Earlier this week, the Securities and Exchange Commission ordered investment advisor Raymond Lawrence Lent and his San Rafael, Calif.-based RIA firm Putney Financial Group, a sole proprietorship, to pay a settlement of about $1.1 million for alleged breaches of fiduciary duty and failure to provide accurate disclosures. Lent has accepted the terms without admitting or denying the charges.
Specifically, Lent and his firm are charged with recommending to advisory clients various variable annuities that paid up-front sales commissions of 6.8% of invested assets, on average, to Lent and the brokerage firm he co-owns, Portsmouth Financial Services, without “fully and fairly disclosing the related conflicts of interest,” according to the legal documents.
A year after purchase, clients were allegedly charged an ongoing advisory fee of some 1% of the assets per year.
At the same time, equivalent annuities without commissions and with lower ongoing fees were available, according to the charges. Yet Lent and his firm allegedly kept recommending the more expensive commission-based versions without adequately analyzing whether they were in the clients’ best interests, and without disclosing an inherent conflict of interest.
These activities, which allegedly occurred multiple times between April 2016 and October 2021, violated the firm’s “duty of care to its advisory clients,” the SEC charged.
Besides recommending expensive and self-dealing annuities, the firm is accused of having clients use cash-sweep money market funds for uninvested cash that charged revenue-sharing payments and were more expensive than other available funds of the same type. Again, the revenue-sharing payments were not disclosed to clients, according to the settlement.
Even after the SEC warned the RIA firm to disclose its potential conflict of interest from the revenue-sharing payments, it allegedly did not tell clients about the availability of equivalent, higher-yielding and lower-fee cash-sweep money market funds, nor evaluate whether these other funds would be better for clients.

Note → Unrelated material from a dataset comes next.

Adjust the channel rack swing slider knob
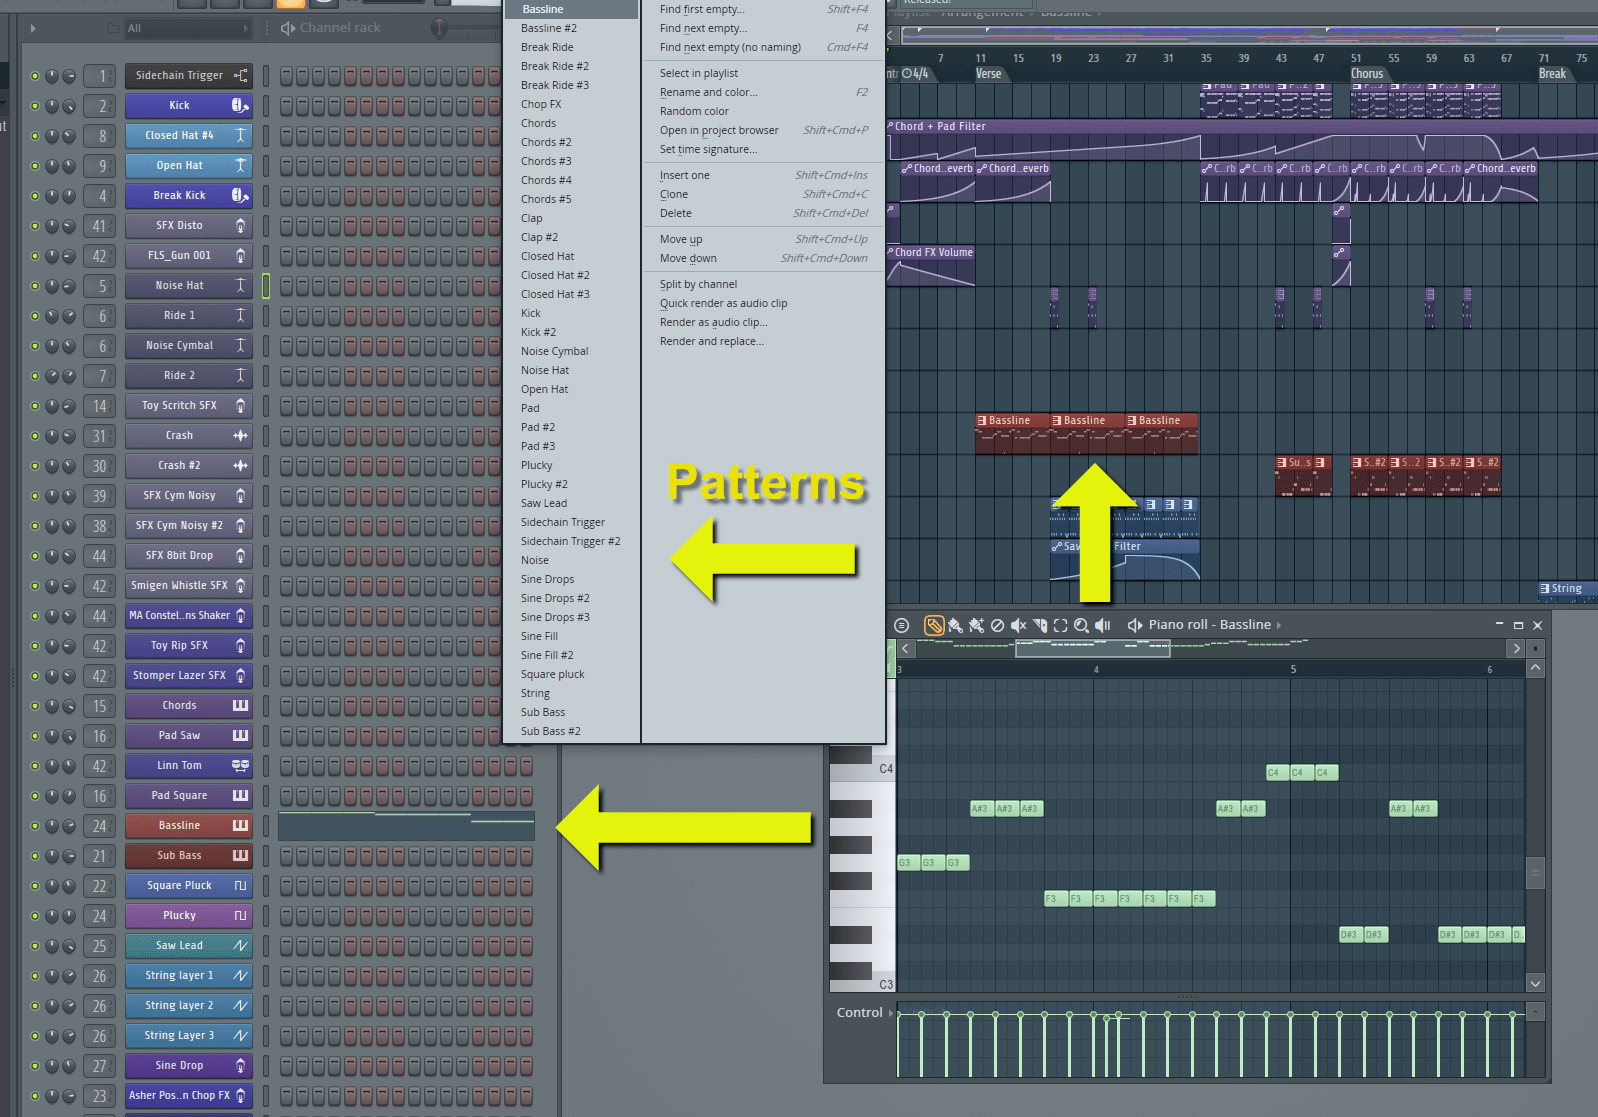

The SEC said all these actions collectively violate both the Securities and Exchange Act of 1934 and the Investment Advisers Act of 1940.
According to the Financial Industry Regulatory Authority's BrokerCheck site, Lent started his career in 1976 with the Mutual Life Insurance Co. He served at several other firms before joining Portsmouth Financial Services, the broker-dealer, in 2010. In 2013, he became Portsmouth’s chairman, and Portsmouth is still an affiliate of his firm Putney LLC. Since 2010, he has settled six customer disputes, BrokerCheck reports.
In addition, in a 2019 SEC share-class settlement, Lent and his Putney RIA firm agreed to return some $40,000 to clients for alleged fee-disclosure violations. (They were among many other firms named in the settlement.)
In its most recent Form ADV, dated March 28, 2024, Putney reported having approximately $177 million in regulatory assets under management and more than 1,000 client accounts.
The SEC has instituted a cease-and-desist order against Lent and Putney for violating their duty of care and multiple compliance deficiencies. Besides paying the SEC a disgorgement of $707,129.58, prejudgment interest of $183,236.60, and civil penalties of $175,000, which can be paid in installments, they must make corrections to disclosure documents, determine whether any clients would be better served with lower cost products, and notify clients who were financially harmed by these implied conflicts of interest
Asked for comment, Lent acknowledged that he “should have been more diligent” and would “cooperate fully” with the SEC.